▶ [Esercizio A] Indica quante righe delle voci contengono la stringa "This". Scrivi soltanto il numero.

___ Brano

Ferenc Puskas, la mattina del 4 luglio 1954, si alza dal letto ben deciso a giocare la finalissima. La sua caviglia non è sicuramente nelle condizioni ideali, ma la voglia del capitano di scendere in campo è tale da fargli dimenticare ogni dolore. Il «colonnello» chiede a Sebes di schierarlo con la sua classica maglia numero dieci: per il selezionatore il dubbio è amletico. Meglio un Puskas a mezzo servizio (e forse meno) o un giocatore più grezzo ma in ottimali possibilità fisiche? Alla fine, Sebes non se la sente di negare al suo condottiero la soddisfazione di disputare – e probabilmente vincere – la finale di Coppa del mondo. Le due squadre entrano dunque sul terreno del Wankdorf di Berna nelle formazioni tipo: Grosics, Buzanszky, Lantos, Bozsik, Lorant, Zakarias, Czibor, Kocsis, Hidegkuti, Puskas e Toth I da un lato; Turek, Posipal, Kohlmeyer, Eckel, Liebrich, Mai, Rahn, Morlock, Otto Walter, Fritz Walter, Schäfer dall’altro. Tutti (o quasi) i pronostici della vigilia danno come grandissimi favoriti i magiari, che giungono all’epilogo sulla scia di una favolosa imbattibilità che ormai dura da quattro anni e più. Gli ungheresi fanno di tutto, in apertura, per non smentire coloro che li considerano insuperabili.
La partenza è volante, e l’azione del vantaggio si snoda sulla tre-quarti tedesca. Kocsis tenta un improbabile tiro a rete, ma la sfera piomba sui piedi del «colonnello» che non frappone indugio e silura in porta. Passano solamente due minuti e Czibor approfitta di uno scontro pasticcione tra Turek e Kohlmeyer, impadronendosi del cuoio per un facile appoggio in rete. 2-0 dopo otto minuti: la partita sembra segnata. Il motto dei tedeschi recita però «mai darsi per sconfitti». E la tradizionale forza morale dei teutonici esplode prorompente. Al decimo va a segno Morlock, che si inserisce al centro dell’area su una palla contrastata che schizza verso Grosics: il portierone attende un attimo di troppo per l’uscita bassa, e l’alfiere del Norimberga ha buon gioco nell’anticipo in scivolata. Il punteggio è riaperto: i tedeschi fiutano odor di pareggio, che arriva al diciottesimo. Un corner partito dalla sinistra di Grosics viene fatto ribattere dall’arbitro Ling, che ravvisa un’irregolarità; sulla battuta tesa di Fritz Walter si lancia Rahn, prontissimo a correggere da pochi passi con una volée imparabile. Il pubblico svizzero si esalta nell’assistere allo straordinario spettacolo: dopo nemmeno venti minuti di gioco quattro gol e qualche altra emozione.

______

▶ [Esercizio B] Secondo il brano, quale giocatore firma il pareggio tedesco e in quale minuto?

___ Voci di partenza

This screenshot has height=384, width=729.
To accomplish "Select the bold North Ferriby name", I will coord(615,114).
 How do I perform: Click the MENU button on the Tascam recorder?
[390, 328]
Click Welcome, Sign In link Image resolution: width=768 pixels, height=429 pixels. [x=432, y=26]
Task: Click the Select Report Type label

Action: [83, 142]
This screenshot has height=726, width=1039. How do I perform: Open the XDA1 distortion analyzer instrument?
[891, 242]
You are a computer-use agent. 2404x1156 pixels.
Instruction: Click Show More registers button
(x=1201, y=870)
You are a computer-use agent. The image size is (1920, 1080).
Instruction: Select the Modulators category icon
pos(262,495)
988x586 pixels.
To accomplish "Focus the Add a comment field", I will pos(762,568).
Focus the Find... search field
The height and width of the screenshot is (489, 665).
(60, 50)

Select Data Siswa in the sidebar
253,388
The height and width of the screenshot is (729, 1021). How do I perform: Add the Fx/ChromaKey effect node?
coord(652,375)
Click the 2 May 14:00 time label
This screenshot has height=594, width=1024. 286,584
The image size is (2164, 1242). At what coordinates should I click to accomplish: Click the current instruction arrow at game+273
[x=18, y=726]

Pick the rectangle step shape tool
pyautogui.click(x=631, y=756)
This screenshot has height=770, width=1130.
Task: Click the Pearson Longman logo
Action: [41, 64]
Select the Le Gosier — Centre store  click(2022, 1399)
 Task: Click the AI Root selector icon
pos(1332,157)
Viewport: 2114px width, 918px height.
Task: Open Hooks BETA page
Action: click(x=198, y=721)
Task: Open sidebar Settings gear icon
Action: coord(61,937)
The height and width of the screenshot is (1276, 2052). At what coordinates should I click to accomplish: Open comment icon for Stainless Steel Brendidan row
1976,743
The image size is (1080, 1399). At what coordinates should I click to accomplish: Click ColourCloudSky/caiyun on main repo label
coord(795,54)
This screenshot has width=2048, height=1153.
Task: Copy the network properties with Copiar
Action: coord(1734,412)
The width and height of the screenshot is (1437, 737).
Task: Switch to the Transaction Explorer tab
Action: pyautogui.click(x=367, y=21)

______

▶ [Risposta corretta A] 5

▶ [Risposta corretta B] Rahn, al diciottesimo minuto.